Actually, it's radicals on the left who have turned away from MLK's approach to combating racism. They've turned their backs on aspiring to a colour-blind society.

You won't win over those racists you're talking about. But you need to win the fight for liberals. People who aren't racist but who also don't get hysterical over sombreros. Racists are against Black Lives Matter. But a lot of people who aren't racist have a problem with them kicking out police from a gay pride parade. Telling them to shut their mouths only drives them away.

People who aspire to a color-blind, individualistic society that values free speech and open exchange of ideas are being alienated from the left. You can condemn racism while still trying to stem the flow of liberals out of your camp. And most importantly, you can recognize how shutting out debate on a whole range of issues is alienating more and more people. Or you are going to continue losing pro-choice, educated, irrelgious, pro-gay marriage voters who have decided they'll join the camp that tells them to shut up less often. The one that feels less like a religious movement.

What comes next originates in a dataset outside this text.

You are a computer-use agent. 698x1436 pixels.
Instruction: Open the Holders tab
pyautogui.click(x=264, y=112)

Here's a quote from the comments of the video I posted. It's sad that you find more pointed commentary about the state of politics today on a frickin' Youtube comment than you do in the mainstream media.

Quote:
I thought I was the only liberal that felt this way. Trump didn't win my vote, the left lost mine. And by the looks of it, my vote wasn't the only one they lost.

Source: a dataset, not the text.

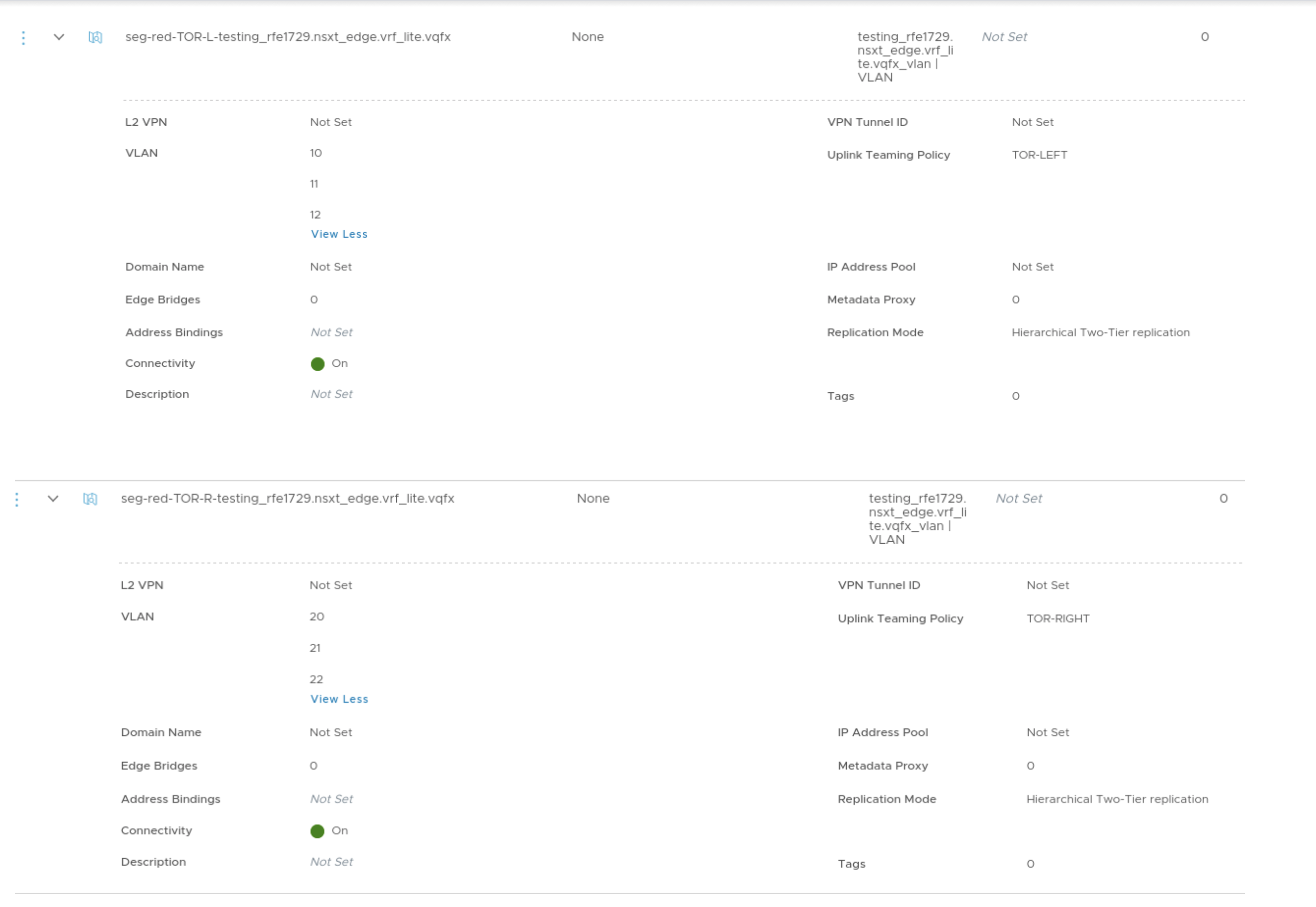
Task: Click Tags count in TOR-R segment
Action: 1030,864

For the first time in my life as a liberal, I feel like my side no longer has the moral high ground. We fought for so long to become the majority and once we did, we went and did the same #### that we accused the right of doing. We demonized, lied, bullied, and belittled the other side because we could, and because it was our turn to dish out the pain.

We became the left's moral majority, the left's religious right, the left's tea party. In short we became hypocrites.